Peer review in A resource-rational theory of set size effects in human visual working memory

Peer review process
Decision letter
Author response

Peer review process

This article was accepted for publication as part of eLife's original publishing model.

History

Version of Record published August 27, 2018
Accepted Manuscript published August 7, 2018
Accepted July 28, 2018
Received January 10, 2018

Decision letter

Stephanie Palmer

Reviewing Editor; University of Chicago, United States
Timothy E Behrens

Senior Editor; University of Oxford, United Kingdom

In the interests of transparency, eLife includes the editorial decision letter and accompanying author responses. A lightly edited version of the letter sent to the authors after peer review is shown, indicating the most substantive concerns; minor comments are not usually included.

Thank you for submitting your article "Ecological rationality in human working memory and attention" for consideration by eLife. Your article has been reviewed by three peer reviewers, and the evaluation has been overseen by a Reviewing Editor and Timothy Behrens as the Senior Editor. The following individual involved in review of your submission has agreed to reveal her identity: Jacqueline Gottlieb (Reviewer #2).

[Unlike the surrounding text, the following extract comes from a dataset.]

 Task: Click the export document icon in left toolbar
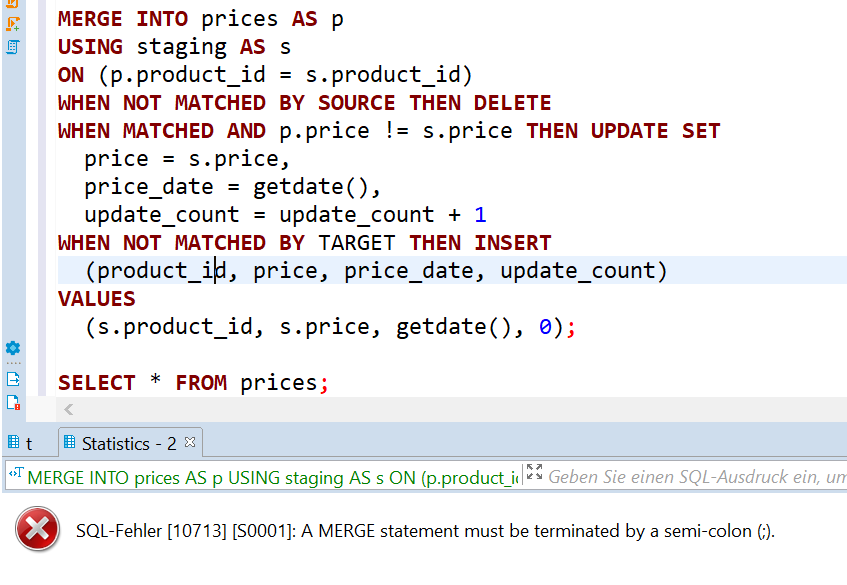coord(13,378)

The reviewers have discussed the reviews with one another and the Reviewing Editor has drafted this decision to help you prepare a revised submission.

Summary:

In this manuscript, van den Berg and Ma propose a normative theory of a phenomenon called set-size effect – the fact that attention and working memory performance degrades as a function of the number of items. The set-size effect is fundamental in attention and working memory research, and many previous models have successfully described it by using ad hoc assumptions about the relation between precision and set-size. The authors' main innovation is to explain this relation in a normative framework. Specifically, they propose that the degradation in precision as a function of set size reflects a tradeoff between the benefits of precise encoding and the neural costs that this encoding demands. The authors develop the model, use it to fit several existing data sets, and offer an extensive discussion of the limitations of their model and its relation to the previous theoretical and empirical literatures.

The paper incorporates a genuinely new idea and is clearly written and quite thorough in its analysis and discussion. The Results section details a substantive amount of work, in which the model was fit to data from several experiments where working memory precision was measured in the context of local delayed-estimation, global estimation, change detection, change localization and present/absent visual search, and was quantitatively evaluated against other (often equally good) prediction schemes.

Some major revisions are requested to clarify situations in which not all items are stored, to answer questions about the model parameter τ, and to expand the discussion about how the flexibility of resource allocation in the model could be mechanistically realized in the brain.

Essential revisions:

1) The number of encoded items: The paper mentions a possible hard constraint on the number of items encoded. Depending on set size and cost functions, when (if ever) is it "optimal" not to encode some of the items? Some new modeling results should be shown here to shore this up and a longer discussion of this point should be added to the Results and Discussion.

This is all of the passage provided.